According to Skyscanner data, Europe’s top unserved routes are Manchester to Bangkok, Amsterdam to Cancun, and Amsterdam to Zanzibar. There also appears to be significant latent demand from most German markets to Zanzibar.
How is Raw Search Data Turned into Actionable Insights?
Intent data providers take raw search data and run it through a series of filters to improve accuracy. First, search bot traffic must be separated from actual human users.
Duplicate searches from the same user (or group of users) across different days must be consolidated to avoid oversampling. Metasearch queries also provide the itinerary party size for each “intent event” or booking request.
Data summaries show all the itinerary options a user was presented during their intent event and what they ultimately chose, providing an estimate of potential market share at specific price points.
"Airlines can compare actual bookings to metasearch data to come up with a more precise estimate of how searches convert to buying."
Metasearch data usually lacks insight into the final transaction as the meta site isn’t a party to it, but they know how many shoppers clicked through and might have ticketed after that redirect.

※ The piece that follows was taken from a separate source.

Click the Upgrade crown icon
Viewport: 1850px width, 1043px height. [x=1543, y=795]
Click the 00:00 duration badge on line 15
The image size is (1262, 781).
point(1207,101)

Airlines can compare actual bookings to metasearch data to come up with a more precise estimate of how searches convert to buying.
For an airline with operations in more than one region, working with multiple data providers is advisable as the dominant OTA and/or metasearch provider can differ by country.
As global air travel continues to recover, these new data sources are already revolutionizing how airlines identify and respond to demand trends in their markets.